### TASK INSTRUCTIONS
(a) Translate this sentence from the review of Sofia Coppola's Priscilla into Spanish: "Priscilla takes comfort in clothes, hair, sweets, and home."
(b) Continue the review of Sofia Coppola's Priscilla from its last sentence, in the same voice.

### TEXT UNDER STUDY

===

Endless Innocence: the Story of Priscilla as told by Sofia Coppola

Last year when the Elvis biopic was released, it was hailed as a chronicle of the King, and it relaunched his career and estate back into the limelight. He was applauded once again. But with this chronicle, no Elvis songs even appear in Sofia Coppola’s film adaptation of the story behind Elvis Presley’s wife of six years, Priscilla. When separating the man from the rock star, we are left with a grim and stony tale of what Elvis was like as a husband. While choosing not to further Hail the King with his music was done out of logistic reasonings rather than artistic purposes (production company A24 was not able to obtain rights to any of his songs), this added a further element of shifting the spotlight onto his oft-over looked romantic counterpart, allowing a character space to be formed of what Priscilla (portrayed by Cailee Spaeny) may have been listening to when her husband was away (which he often was) or what she would listen to if she had existed as her own main character growing up and falling in love. 

Courtesy of A24

Courtesy of A24

Coppola chooses to push the man aside in this story, and focuses upon the woman that stood in her man’s shadow during her own coming-of-age era. As is the case of Coppola’s adaptation of teen queen Marie Antoinette, Priscilla arrives young and vulnerable into an- if not arranged, at least questionably agreed upon- marriage with Elvis, who had already rocketed to stardom upon first meeting the 14 year old when he was briefly stationed in the US Army in Germany. 

Priscilla is a small story in an ornate frame: a young desperate housewife with too much time and too little self-autonomy. As is delightfully typical in most of Coppola’s films, the boredom is endless and innocent, and it’s relentlessly shallow. Priscilla takes comfort in clothes, hair, sweets, and home. The Items & Baubles take a main role and point of purpose in most of Coppola’s female-oriented films. In Priscilla’s case, we are shown Prisicilla herself ultimately taking on Accessory Status: she’s beautiful, fairly useless, and comes with a warning of fragility, to Handle with Care, and encouraged not to think or speak too much. She doesn’t have anything to do, she is stirred down, “do not take on any hobbies or form any opinions.”

===

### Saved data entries
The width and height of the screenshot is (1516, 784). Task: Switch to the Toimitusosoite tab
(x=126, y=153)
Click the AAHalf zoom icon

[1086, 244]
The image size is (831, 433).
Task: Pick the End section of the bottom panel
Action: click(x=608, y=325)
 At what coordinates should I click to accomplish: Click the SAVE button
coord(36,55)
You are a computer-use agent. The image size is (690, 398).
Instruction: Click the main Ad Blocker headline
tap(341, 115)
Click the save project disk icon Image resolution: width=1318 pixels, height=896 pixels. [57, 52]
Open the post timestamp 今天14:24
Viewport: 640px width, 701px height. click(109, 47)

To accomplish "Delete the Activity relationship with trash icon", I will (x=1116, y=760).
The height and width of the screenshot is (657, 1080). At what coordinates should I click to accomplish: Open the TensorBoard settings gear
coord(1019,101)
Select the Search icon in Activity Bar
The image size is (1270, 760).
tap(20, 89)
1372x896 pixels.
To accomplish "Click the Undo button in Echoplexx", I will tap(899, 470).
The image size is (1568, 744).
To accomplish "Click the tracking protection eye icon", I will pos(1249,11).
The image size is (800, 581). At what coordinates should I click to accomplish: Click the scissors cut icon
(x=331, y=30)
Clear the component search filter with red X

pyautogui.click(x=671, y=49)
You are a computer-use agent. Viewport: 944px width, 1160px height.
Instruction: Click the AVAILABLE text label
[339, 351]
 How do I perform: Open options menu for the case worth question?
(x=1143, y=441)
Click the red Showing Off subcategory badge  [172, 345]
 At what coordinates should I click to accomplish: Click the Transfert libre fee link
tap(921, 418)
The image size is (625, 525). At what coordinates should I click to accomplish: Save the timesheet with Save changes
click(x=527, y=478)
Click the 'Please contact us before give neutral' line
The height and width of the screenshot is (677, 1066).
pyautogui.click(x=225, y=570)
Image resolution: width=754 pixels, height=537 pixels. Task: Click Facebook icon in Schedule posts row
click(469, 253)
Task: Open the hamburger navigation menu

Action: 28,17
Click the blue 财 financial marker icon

===

### OUTPUTS IN ORDER
(a) Priscilla encuentra consuelo en la ropa, el cabello, los dulces y el hogar.

(b)
Courtesy of A24

Courtesy of A24

I admittedly have never been a fan of Elvis. And if I wanted to watch two hours of grooming, of yet another child bride falling victim to the power trip of an older man, my preferred style is an in-depth binge of True Crime. Instead, Priscilla dives into a realm of tragic frivolity with plenty of nice distractions to keep the audience wide-eyed, with strange laughs interspersed through a landscape of uncomfortable solitude and fury hidden in plain sight, behind velvet curtains. The melancholic girl’s fantasy- of which Coppola consistently portrays and feeds upon- has never looked so unsettling and sad, perhaps because a baby is also thrown in the mix for the first time in one of her films. The movie jumps from event to event, place to place, mirroring the blurry haze of Priscilla’s memories of her young love’s demise and ultimate abandonment. The focal points of the film are quiet and intimate, and some scenes are like getting a peek into a woman’s rosy musings and troubles from her locked tear-stained diary.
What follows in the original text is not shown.